I remember the LES and Houston corridor back in the mid-1980's was the seediest and scariest but most exhilarating place in Manhattan. Even into the 1990's it was still fun, although when they closed The World on C and 1st St in 1990 because of "noise complaints", the worm was already turning. The Sunshine was cool, only went there a few times, but a great location. When my band used to gig at Arlene Grocery, a visit to Katz's or Yonah's was always in order. I barely visit the area anymore, but I don't live in Manhattan anymore either.

Anonymous said...

"their plan fell through in 2012 after the local community board rejected their liquor license application."

What the heck was the community board thinking?? Are they crazy?

Unknown said...
This comment has been removed by the author.
Matthias Hess said...

Such a disgrace--it could be kept as a theater even with offices on top. It's such a unique space, particularly the quiet balcony looking over Houston Street through that iconic window. The Dutch-style facade should be absolutely be landmarked at the very least--it's this incredibly unique architecture (among many other things) that makes the neighborhood so special. The LES must not become another ugly office district.

I can't believe the developers are throwing a party to introduce their monstrosity to the neighborhood. I hope everyone goes and boos them--I certainly would, but I'll be out of town.

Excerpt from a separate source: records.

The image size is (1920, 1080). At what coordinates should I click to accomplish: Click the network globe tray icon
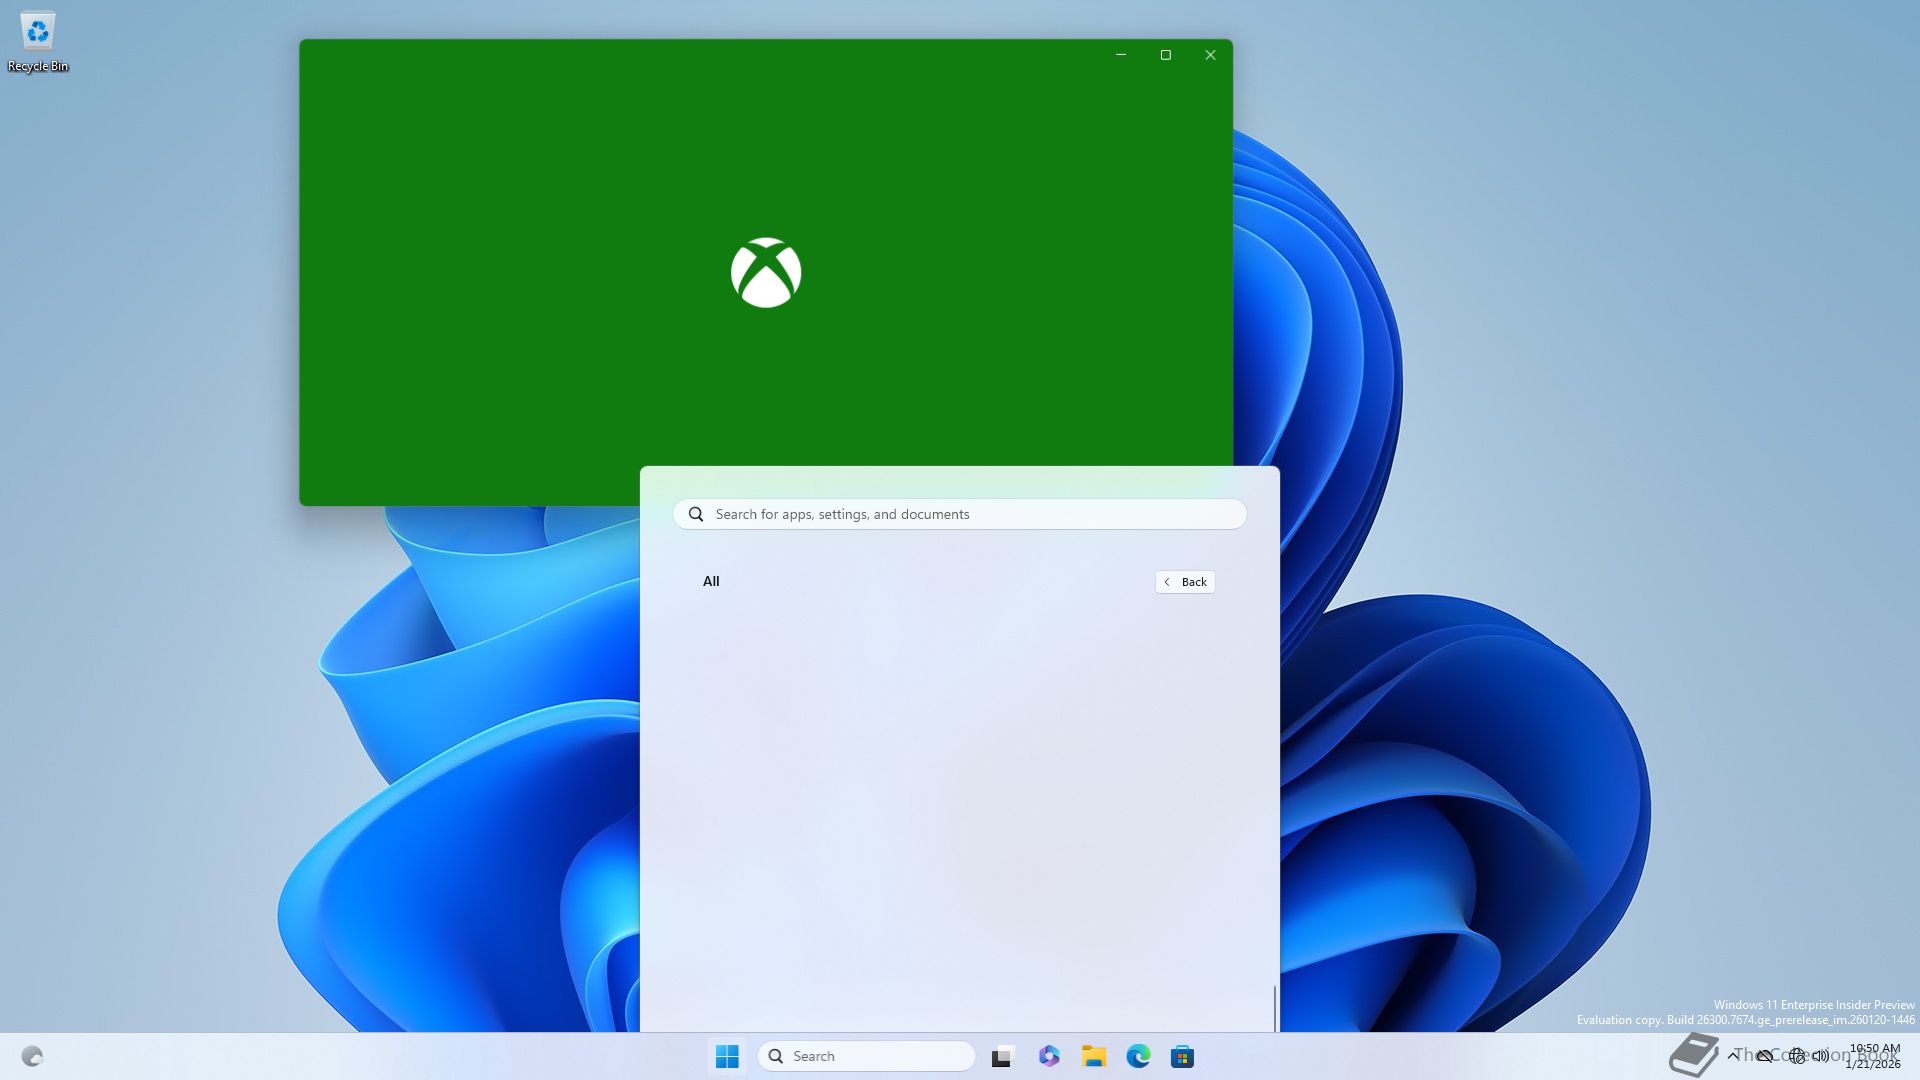1797,1056
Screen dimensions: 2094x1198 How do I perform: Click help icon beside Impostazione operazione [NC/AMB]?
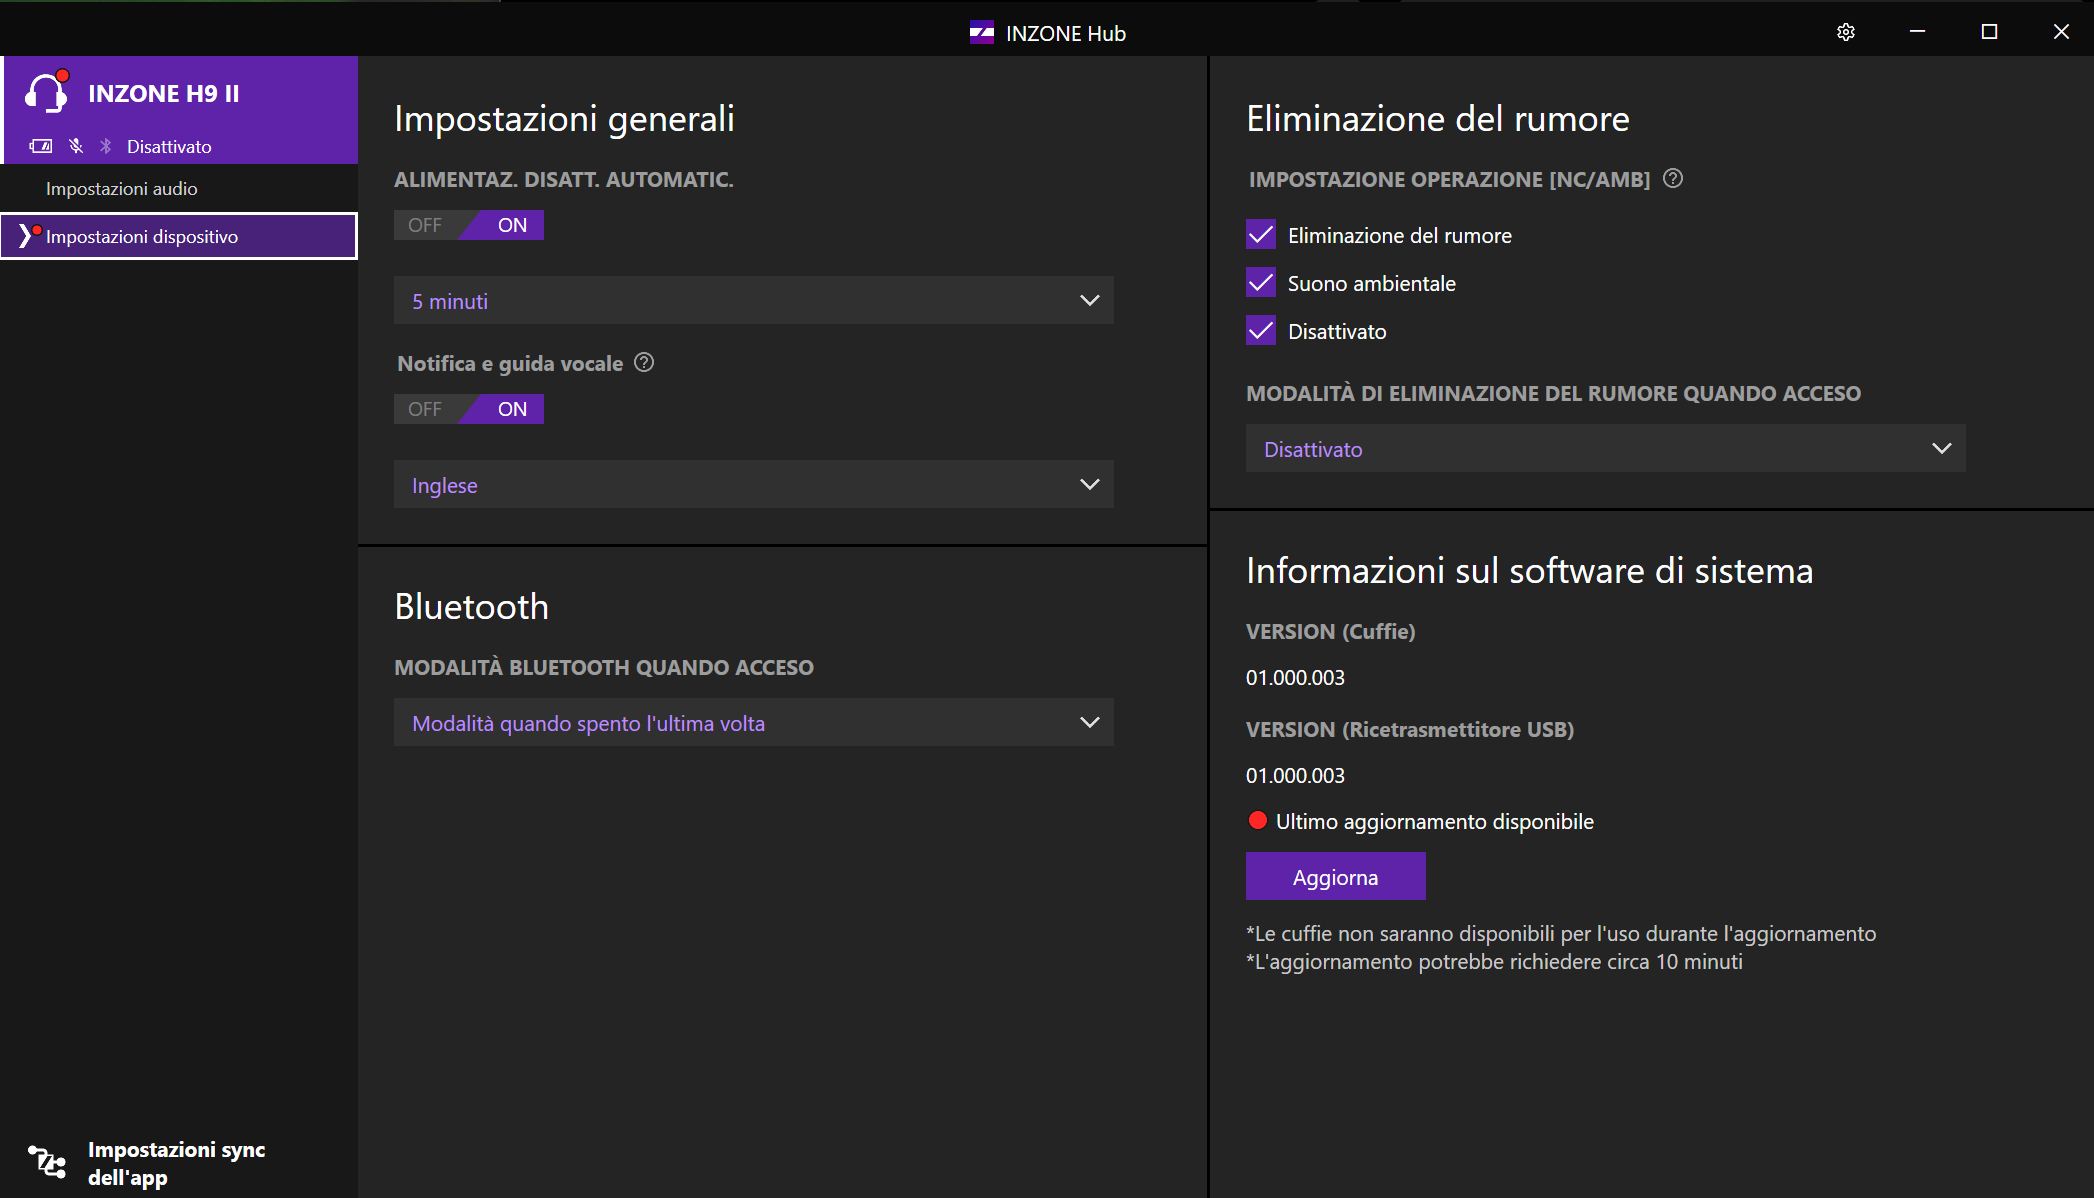(1673, 179)
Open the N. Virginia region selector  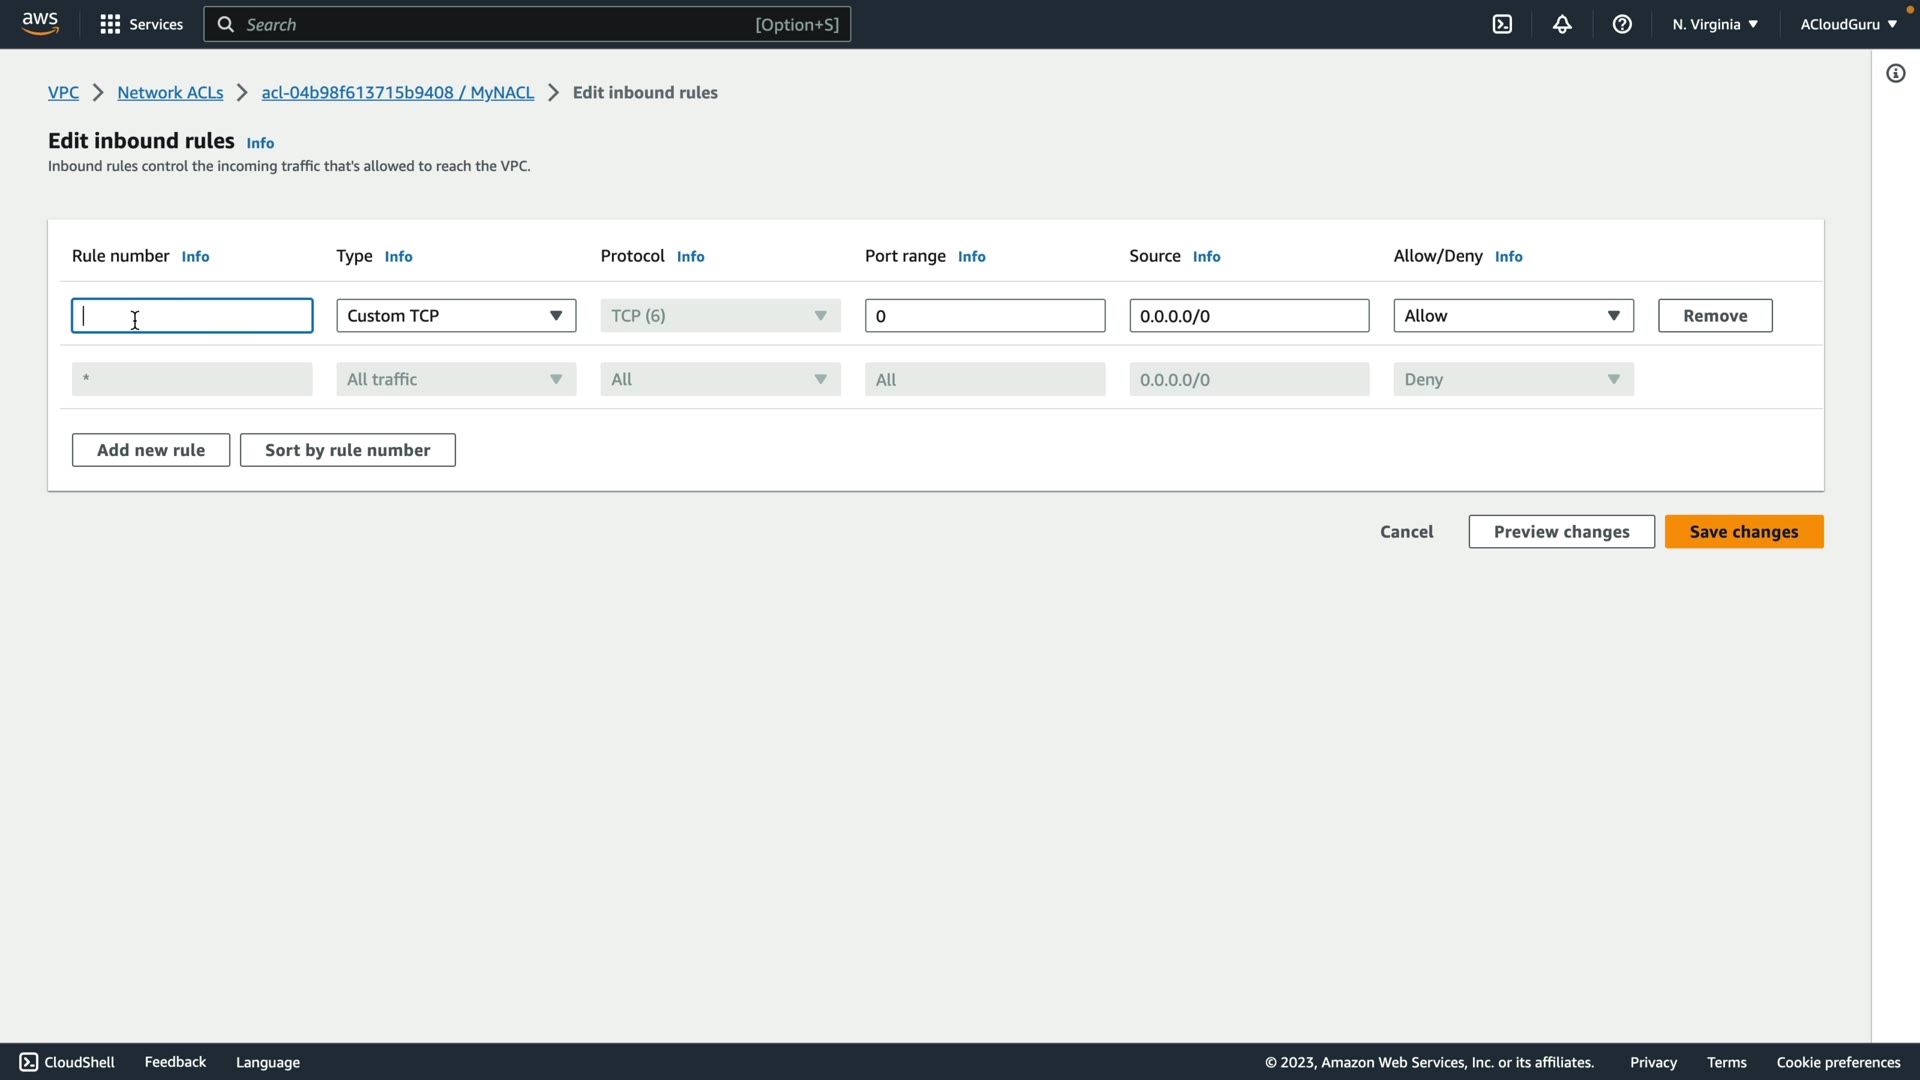pos(1714,24)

Please sign the petition to save Sunshine: https://www.change.org/p/nyc-landmarks-preservation-commission-save-the-lower-east-side-s-sunshine-cinema?recruiter=843751783

meesalikeu said...

i was told by cory johnson, now council president, and others at a protest when our grocery store closed that commercial rent controls, should they ever be tried, would be shot down by the courts.

The Seditionist said...

Ever-so-slightly ironic: The Sunshine came into existence as a result of the story of the gentrification of the area. And now it falls to yet more gentrification.

RJJ said...

Habitually post this video in Sunshine threads as it's the only footage I've seen of the inside of the building before the conversion into the cinema: https://www.youtube.com/watch?v=gocu9N6k6as

Salt-N-Pepa partly shot this inside in 1994, I was subletting an apartment next door at 145 East Houston at the time. You get some glimpses of a sun rising logo on the back wall (e.g. the 1:21 mark), which is maybe consistent with the idea that Sunshine was new building that came after the Hippodrome.

Horrible that it's going to get torn down.

Mitch Golden said...

As anyone renting an apartment in the city can tell you, $8000/month is a tiny rent for that amount of space. My question is, if they had a 25 year lease, and the theater went in in 2001, why didn't their lease last until 2026?